I didn’t know much about writing when I started and I think that served me well. I was eager to learn and hungry to write and that was enough. I went to one writing conference, or workshop, or retreat each year. I studied writing like my life depended upon it. I’m glad I didn’t know what a long road it would be. I don’t know if I would have had the courage to continue.

Who are the authors that have inspired you most, and how have they inspired you?
Abigail Thomas always inspires me. Her writing is short, to the point, and just hits you. I read everything she writes, with a pencil in hand. She inspires me to be clear.

I also love Brian Doyle’s writing. He writes long run-on sentences that can cover a whole page. I’m always amazed at how joyful his writing is and how deep. I love his word choices. He teaches me to play with words.

And Lauren Slater’s work. Her book, “Lying: A Metaphorical Memoir,” is so ambiguous. She inspires me to write from an angle, to, as Emily Dickinson said, “tell it slant.”
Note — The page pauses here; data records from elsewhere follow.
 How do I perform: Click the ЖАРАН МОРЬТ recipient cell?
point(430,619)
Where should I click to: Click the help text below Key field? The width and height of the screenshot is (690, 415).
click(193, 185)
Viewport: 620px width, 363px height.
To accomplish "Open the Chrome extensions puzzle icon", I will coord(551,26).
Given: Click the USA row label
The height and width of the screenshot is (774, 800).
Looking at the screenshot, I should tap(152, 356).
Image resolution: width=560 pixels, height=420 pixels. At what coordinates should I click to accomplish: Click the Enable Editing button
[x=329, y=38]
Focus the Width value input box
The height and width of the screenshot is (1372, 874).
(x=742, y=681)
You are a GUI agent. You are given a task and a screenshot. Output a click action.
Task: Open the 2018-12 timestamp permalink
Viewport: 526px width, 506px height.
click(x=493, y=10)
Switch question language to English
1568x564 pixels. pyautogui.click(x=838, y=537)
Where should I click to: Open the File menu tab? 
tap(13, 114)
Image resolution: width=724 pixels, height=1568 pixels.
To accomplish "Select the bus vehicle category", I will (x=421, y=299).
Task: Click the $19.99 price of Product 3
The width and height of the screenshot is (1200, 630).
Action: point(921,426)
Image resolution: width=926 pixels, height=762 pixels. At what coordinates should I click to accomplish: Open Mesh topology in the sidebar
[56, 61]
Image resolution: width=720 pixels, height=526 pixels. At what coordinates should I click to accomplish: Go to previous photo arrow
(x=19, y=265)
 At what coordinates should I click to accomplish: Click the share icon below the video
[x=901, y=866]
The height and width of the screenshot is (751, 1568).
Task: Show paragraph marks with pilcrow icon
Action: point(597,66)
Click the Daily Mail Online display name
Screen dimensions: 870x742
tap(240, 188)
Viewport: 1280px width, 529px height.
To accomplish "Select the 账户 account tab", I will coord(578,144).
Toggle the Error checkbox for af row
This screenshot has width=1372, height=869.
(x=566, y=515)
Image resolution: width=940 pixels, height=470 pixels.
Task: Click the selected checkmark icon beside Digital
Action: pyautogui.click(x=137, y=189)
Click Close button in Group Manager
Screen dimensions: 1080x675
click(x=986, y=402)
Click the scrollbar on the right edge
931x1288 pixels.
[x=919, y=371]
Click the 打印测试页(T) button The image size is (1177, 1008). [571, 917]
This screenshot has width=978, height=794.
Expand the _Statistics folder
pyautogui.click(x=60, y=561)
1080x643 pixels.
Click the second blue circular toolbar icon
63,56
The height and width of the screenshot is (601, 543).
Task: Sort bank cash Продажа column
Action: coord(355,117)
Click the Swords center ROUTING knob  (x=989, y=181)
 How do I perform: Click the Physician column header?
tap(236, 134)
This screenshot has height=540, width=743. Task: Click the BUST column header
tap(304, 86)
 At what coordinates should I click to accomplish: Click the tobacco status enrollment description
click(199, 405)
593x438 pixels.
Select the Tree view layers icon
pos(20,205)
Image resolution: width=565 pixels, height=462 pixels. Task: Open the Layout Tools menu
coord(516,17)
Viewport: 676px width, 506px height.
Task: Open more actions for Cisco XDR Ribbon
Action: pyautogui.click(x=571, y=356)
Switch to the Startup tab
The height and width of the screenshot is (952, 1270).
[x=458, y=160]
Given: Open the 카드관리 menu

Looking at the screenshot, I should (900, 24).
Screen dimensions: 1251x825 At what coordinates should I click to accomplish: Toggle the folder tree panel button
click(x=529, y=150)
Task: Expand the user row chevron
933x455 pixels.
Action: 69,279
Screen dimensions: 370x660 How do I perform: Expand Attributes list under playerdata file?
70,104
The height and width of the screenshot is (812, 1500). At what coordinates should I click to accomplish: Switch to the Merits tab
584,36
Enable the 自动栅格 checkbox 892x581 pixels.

I think all three of these authors, Thomas, Doyle, and Slater are unconventional. They break the rules. That’s what I love about their writing. I want to write clearly, to play with words and to make my readers think.

If you could keep just three books in your library, which would you choose and why?
“The Oxford English Dictionary” because it’s big and beautiful and would challenge me and keep my mind occupied for years.

“The Complete Works of William Shakespeare.” His writing and stories have had an inestimable impact on the world. I’d want to keep them to soak in his wit, humor and love of story.

The Bible. I grew up reading the Bible. I love it for many reasons. I memorize parts of it. I love the language, the metaphor, the story, the poetry. It challenges me emotionally, mentally and spiritually.